Rick Rubin Annotates Records From D'Angelo, Jay Z + More

Rick Rubin Offers Insight Into His Favorite Records From D'Angelo, James Blake, Kanye West + More In Extensive Genius Annotations

by zo
February 03, 2015 3:41 PM

Rick Rubin Offers Insight Into His Favorite Records From D'Angelo, James Blake, Kanye West + More In Extensive Genius Annotations

Rick Rubin should be known to most as your favorite producer’s favorite producer, having championed the big beat and been at the forefront of every movement in hip-hop and r&b for over 30 years. Kinda like the rap-game Miles Davis, but with a taste for the rugged&raw that’s placed him behind the boards for artists like The Beastie BoysJay Z, Kanye West, James Blake and even the late Johnny Cash. Luckily for us all, he hasn’t lost those decades of musical memories in the fast life. Instead, he’s offered up some keen insight into some of his favorite cuts from a storied career on Genius‘ annotation platform. In some cases, those include cuts he hasn’t even worked on, ie D’Angelo‘s turn-of-the-century masterpiece Voodoo, which got his stamp for timelessness. Below you can read some of the most compelling notes from the mystical music man known as Rick Rubin, but you’ll have to hit the link to see them all. Take care in keeping your head above water, this shit runs DEEP.
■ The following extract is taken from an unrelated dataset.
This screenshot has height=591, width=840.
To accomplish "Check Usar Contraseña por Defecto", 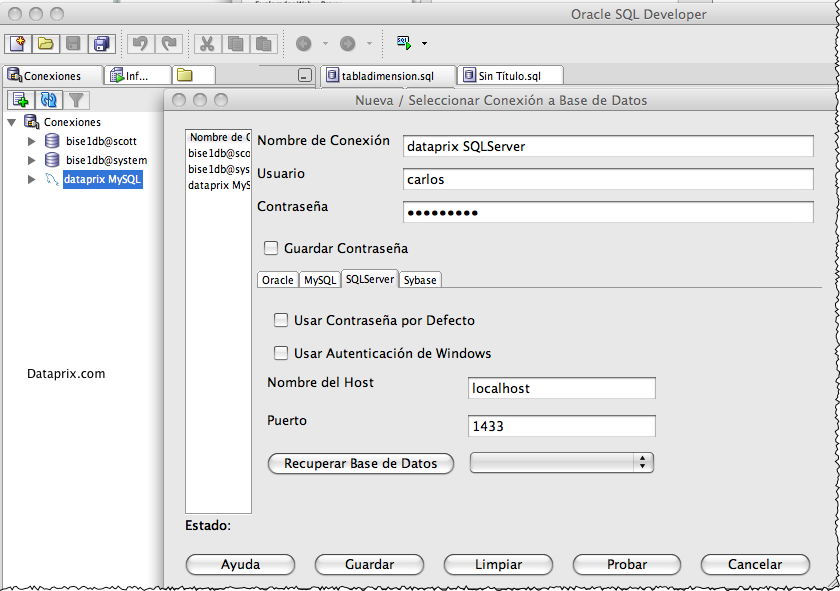I will coord(281,320).
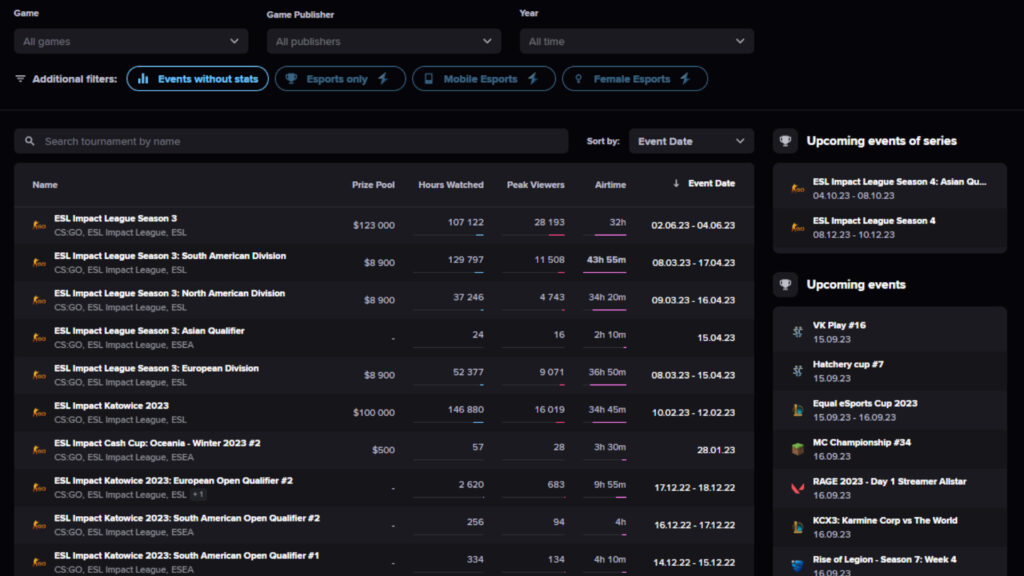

>>>Read All Of Rick Rubin’s Annotations (via Genius)

On Kanye’s writing process and “Only One” : 

“Kanye is a combination of careful and spontaneous. He’ll find a theme he likes quickly, and then live with that for a while, not necessarily filling in all the words until later. At the end, he’ll fill in all the gaps.

He was upset at one point when I said that he wrote the lyrics quickly. He’s right — they percolate for a long time, he gets the phrasing into his brain, lives with it, and then lines come up. It definitely starts from this very spontaneous thing.

On Only One, a lot of those lyrics came out free-form, ad-libs. The song is essentially live, written in the moment. Some of the words were later improved, but most of it was stream of consciousness, just Kanye being in the moment.”

On James Blake’s influence: 

“There are so many records now where it’s about really, really heavy sub-bass, maybe a hi-hat, and just a voice.

I think a lot of it is the James Blake influence. I feel like he’s really influenced everybody a lot. I know in the artist community everybody loves Blake. James Blake is spectacular, I love him all the time. Live, he’s even better than on record.”

On Voodoo: 

“I don’t think there’s an album I’ve liked more than I’ve liked Voodoo in the fifteen years since it came out. I just think it’s spectacular.”